The team designed its marketing engine to operate with a more modern agility. They continually test creative across specific DMAs like Miami, Phoenix, Chicago, and New York, adjusting the media mix on the fly based on real-time returns and seasonality. "That is the beauty of a campaign now relative to one from five or ten years ago," El Khatib notes. "You can recalibrate based on what you are seeing in the market almost instantly. That is even true of out-of-home advertising. You can flip a switch in a matter of days or hours now if a placement or a creative asset isn't working."

  • Algorithm aversion: For El Khatib, Consumer Reports' print resurgence is a bet on algorithm fatigue. Physical media provides a refreshing, less curated experience that stands apart from the hyper-targeted retargeting that dominates many feeds. He notes that there is something refreshing about getting a physical magazine in the mail and stumbling on an article about bug spray right before a summer hiking trip, unprompted by a tracking pixel. "There is always a fear within the media industry about abandoning print entirely, but I am all in on print. In fact, Consumer Reports left newsstands a couple of years ago and we just went back to Barnes & Noble last month."
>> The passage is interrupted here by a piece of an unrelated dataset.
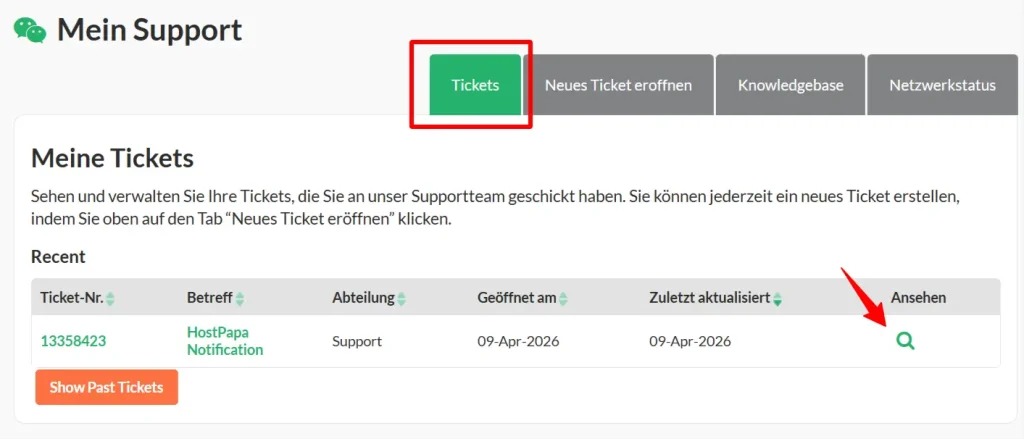This screenshot has width=1024, height=439.
Task: Click the Ansehen column header
Action: [918, 298]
  • The spreadsheet people: El Khatib is already planning for what comes next. As connected TV expands and AI-driven environments evolve, he’s watching for where new inventory and discovery moments will emerge. The campaign is designed to keep pace, turning new investigations into simple, direct questions that can slot into the same framework. This kind of flexibility also helps surface a core audience of highly engaged researchers who rely on multiple sources before making decisions. "We call them the spreadsheet people, the consumers who do deep research when they're buying a new car or an appliance," he explains. "They are going to use Reddit, they might ask ChatGPT, and they'll look at all the reviews on Best Buy and Amazon, but they are also going to use Consumer Reports. Those are our people."
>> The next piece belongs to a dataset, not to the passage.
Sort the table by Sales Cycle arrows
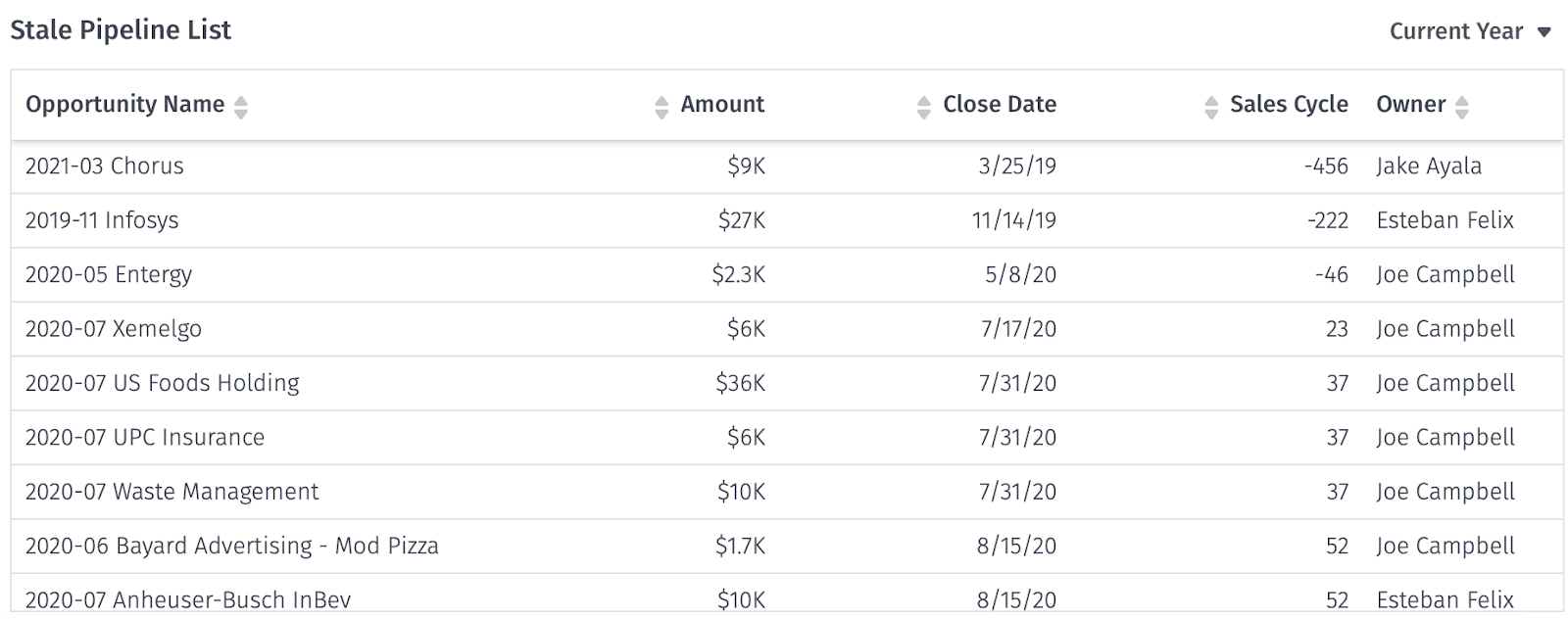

Many marketers are balancing the pressure for immediate conversion with the longer-term work of building trust and authority. El Khatib believes that in an AI-driven landscape, the challenge is not just staying modern, but staying visible in a crowded, always-on environment. In his view, the role of marketing comes down to a simple but often overlooked principle "So much of marketing is just signaling relevance and reminding people that you exist," he concludes.